Recently, researchers at National Astronomical Observatory of the Chinese Academy of Sciences (NAOC) quantified the potential of gravitational wave detection in the era of the Square Kilometre Array (SKA). This new calculation demonstrates, for the first time, that even a small number (about 20) of high-quality millisecond pulsars monitored by SKA will deliver valuable information about the redshift evolution of supermassive black hole binaries (SMBBH). The paper is published in Physical Review D.

                      

Supermassive black holes are commonly found in the center of galaxies and evolve with their hosts. SMBBHs are thus expected to exist in close galaxy pairs. However, none has been unequivocally detected.  The research team, led by Mr. Yi Feng and his supervisor Dr. Di Li, together with Drs. Chaowei Tsai and Zheng Zheng, carried out semi-analytical numerical simulation to estimate the number of detectable SMBBHs with SKA Pulsar Timing Array (SKA-PTA).

 

Based on infrared galaxy samples and statistical assumptions of the SMBBH population, the team calculated their low-frequency gravitational wave characteristics at different redshifts.

 

SKA is a multi-purpose radio telescope with a collecting area approaching 1 million square metres, thus holds great potential for detecting nanohertz gravitational waves.

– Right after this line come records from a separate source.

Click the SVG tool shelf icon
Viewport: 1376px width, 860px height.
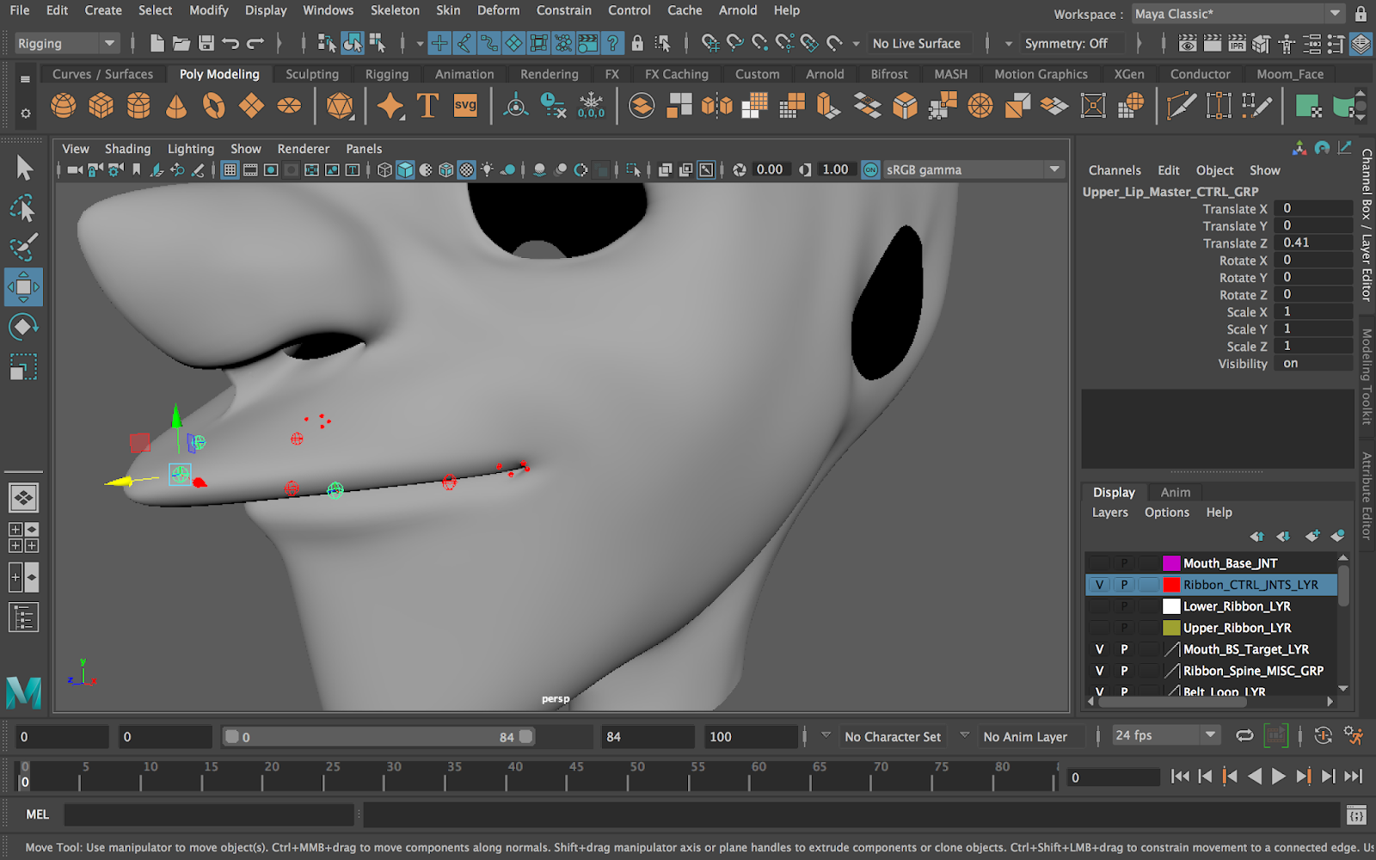[x=465, y=106]
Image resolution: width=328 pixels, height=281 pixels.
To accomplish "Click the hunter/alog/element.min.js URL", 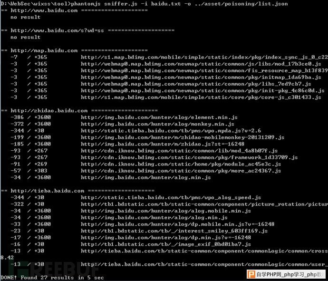I will tap(159, 117).
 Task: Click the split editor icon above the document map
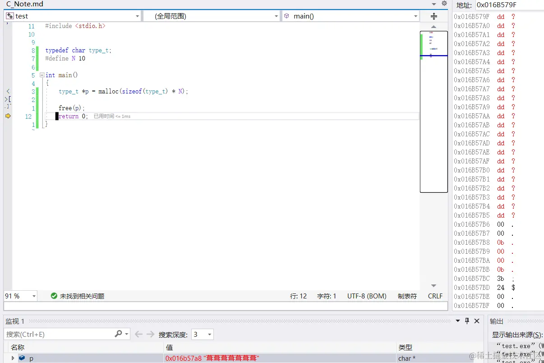(433, 15)
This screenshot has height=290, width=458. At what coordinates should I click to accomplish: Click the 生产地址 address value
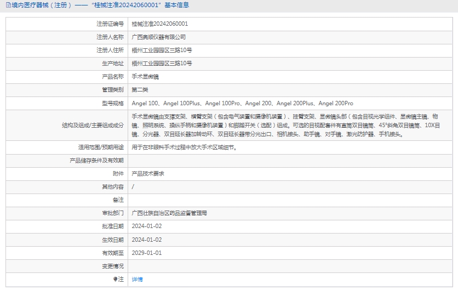coord(162,64)

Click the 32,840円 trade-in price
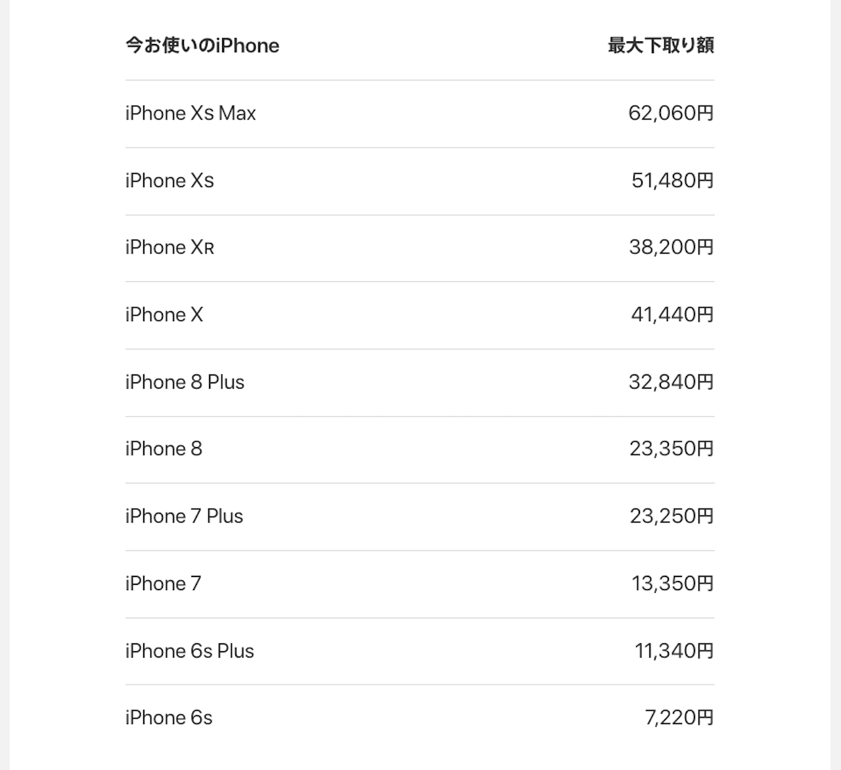[x=671, y=382]
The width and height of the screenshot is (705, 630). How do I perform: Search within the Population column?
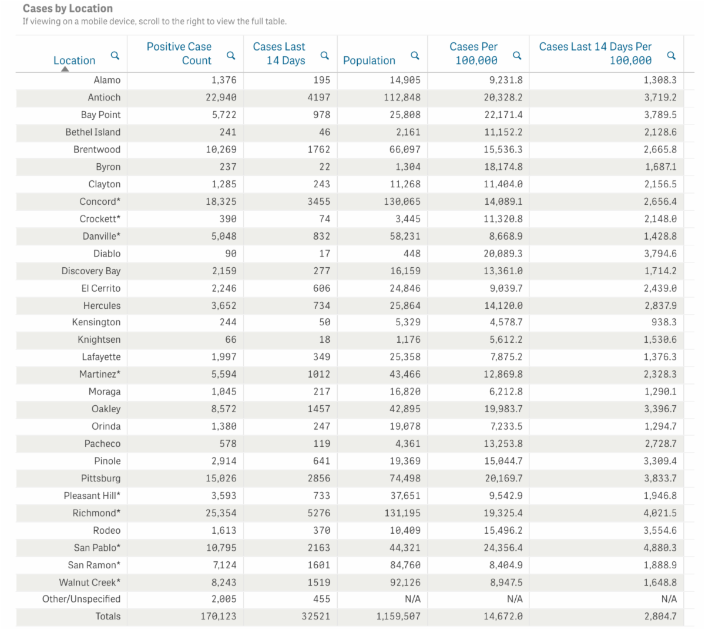415,56
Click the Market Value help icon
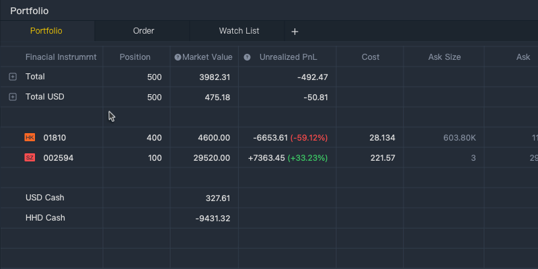Screen dimensions: 538x269 (x=178, y=57)
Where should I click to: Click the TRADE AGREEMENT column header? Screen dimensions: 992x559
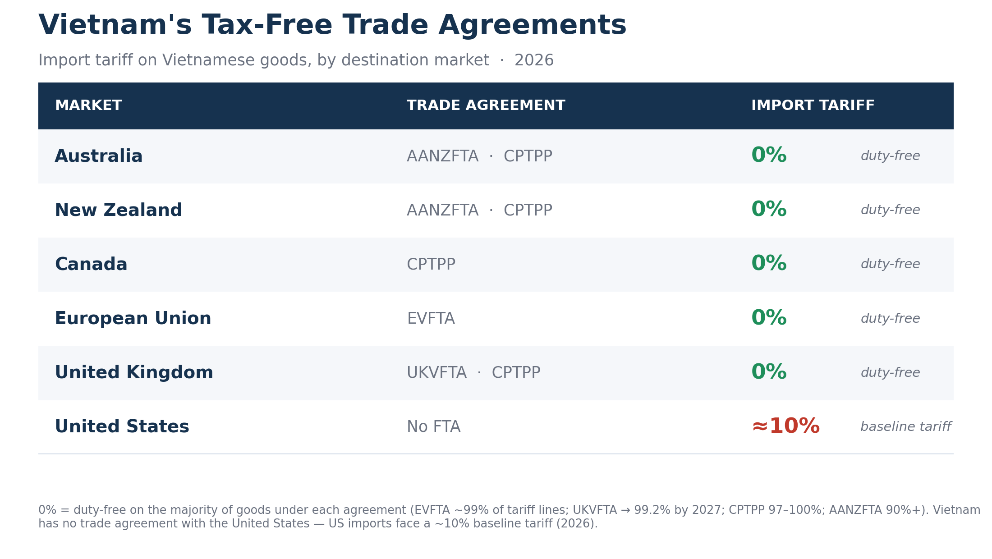(x=486, y=106)
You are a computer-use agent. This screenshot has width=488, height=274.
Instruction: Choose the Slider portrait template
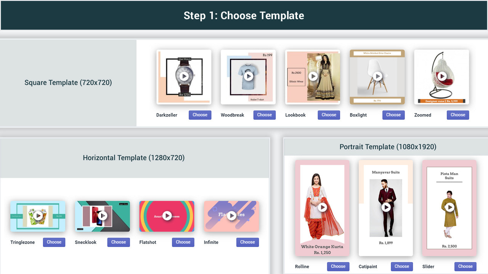coord(465,266)
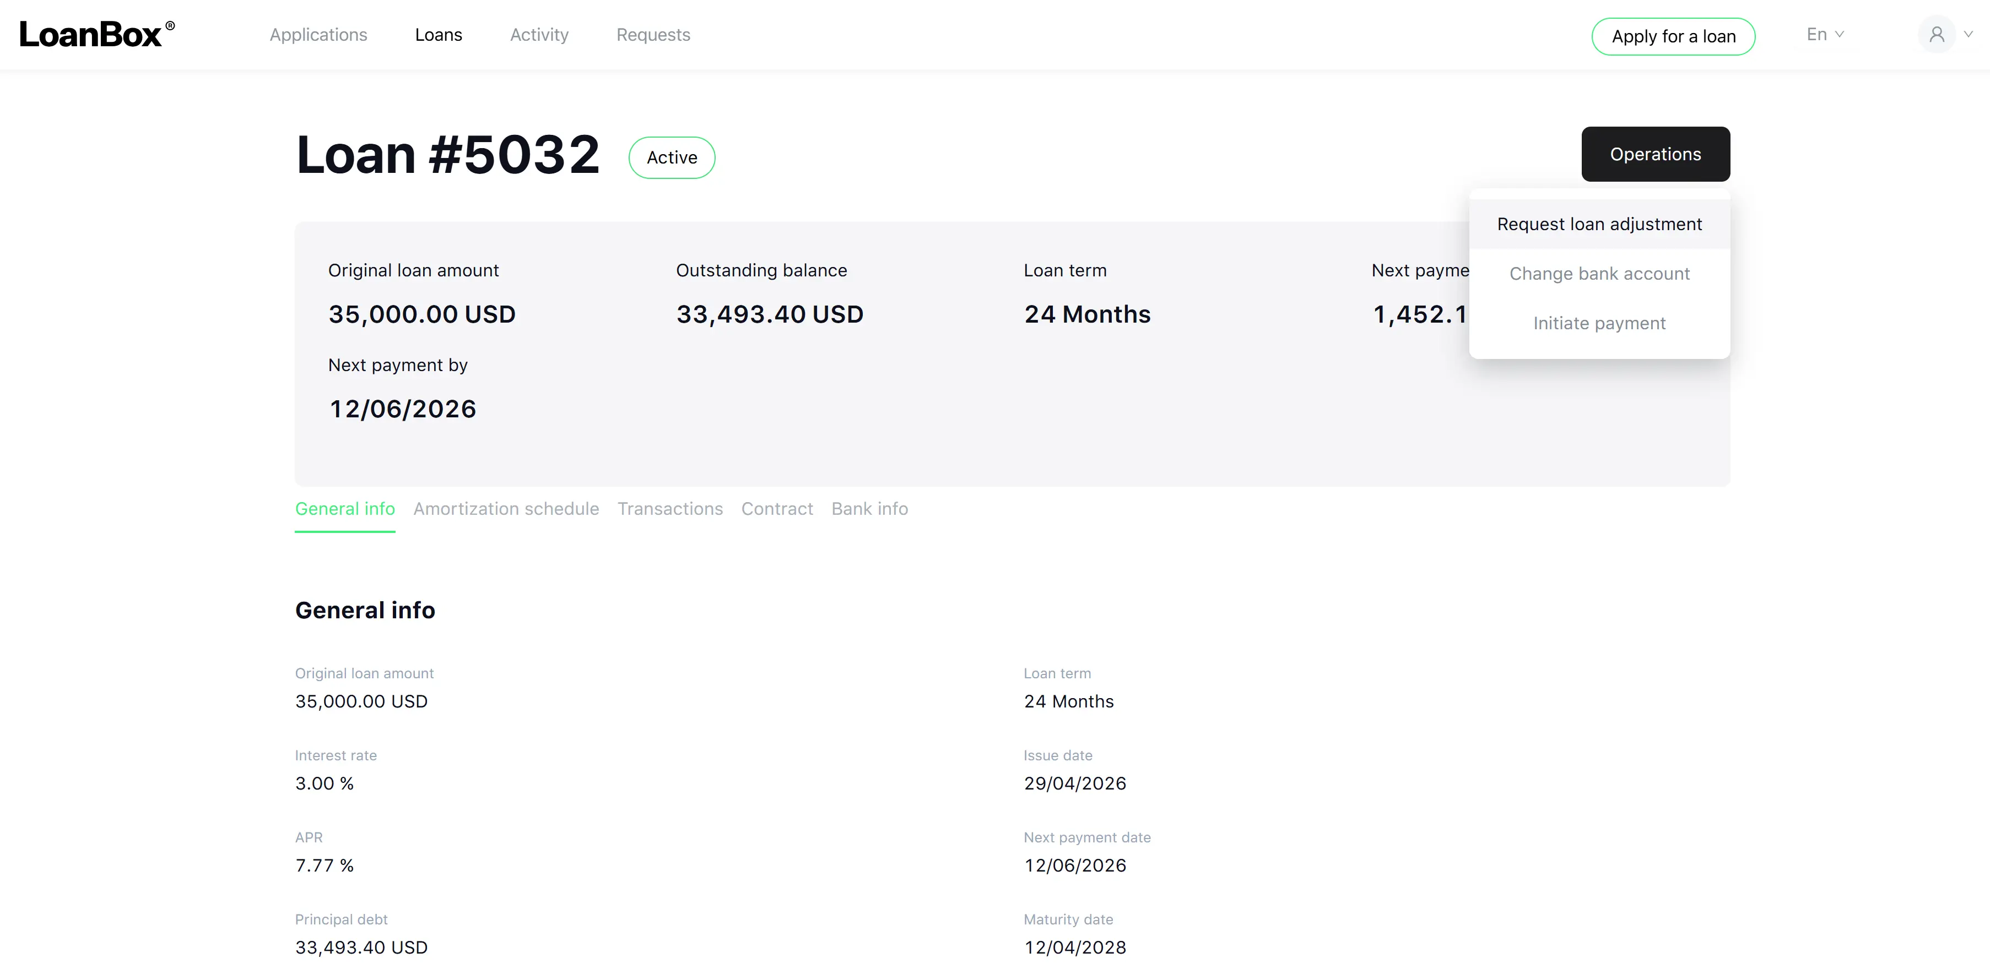Click the Apply for a loan button
This screenshot has width=1990, height=969.
[x=1673, y=36]
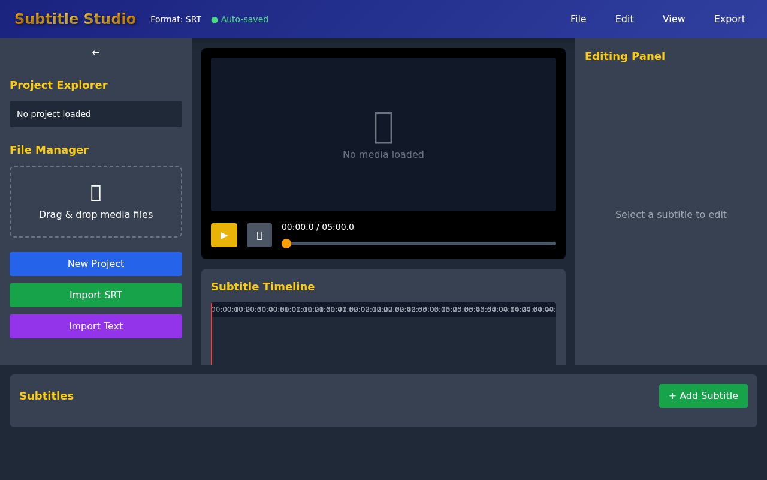This screenshot has width=767, height=480.
Task: Open the Edit menu
Action: [x=624, y=19]
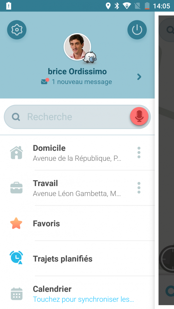The width and height of the screenshot is (174, 309).
Task: Tap the brice Ordissimo profile name
Action: click(x=77, y=72)
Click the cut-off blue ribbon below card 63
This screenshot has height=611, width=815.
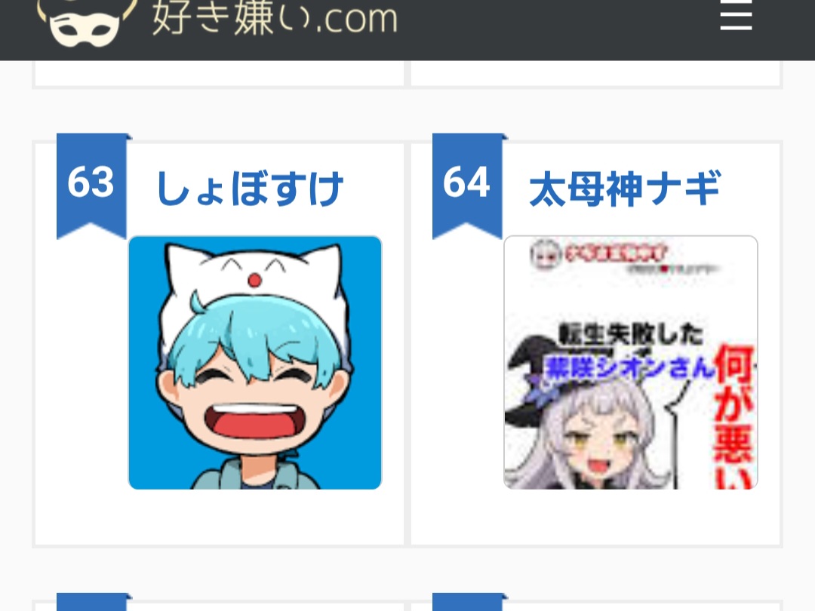(x=91, y=602)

Different from the hundreds of pulsars commonly assumed to be necessary in previous work, the new calculation demonstrates that a SKA-PTA consisting of merely ~20 pulsars is capable of achieving gravitational wave detection within 5 years of operation and growing to a detection rate of more than 100 SMBBHs/yr after about 10 years. Within 30 years of operation, about 60 individual SMBBHs detection with z < 0.05 and more than 104 within z < 1 are expected (Figure 1).

 

The substantial number of expected detections and their evolution with redshift discernable by SKA-PTA will make SKA a significant tool for studying evolution of SMBBHs and their host galaxies.

 

 

Figure 1: The red curve cross the contour centers shows the evolution trend of SMBBH population from low redshift to high redshift: the gravitational wave frequencies increase; the gravitational wave strains decrease first and then increase.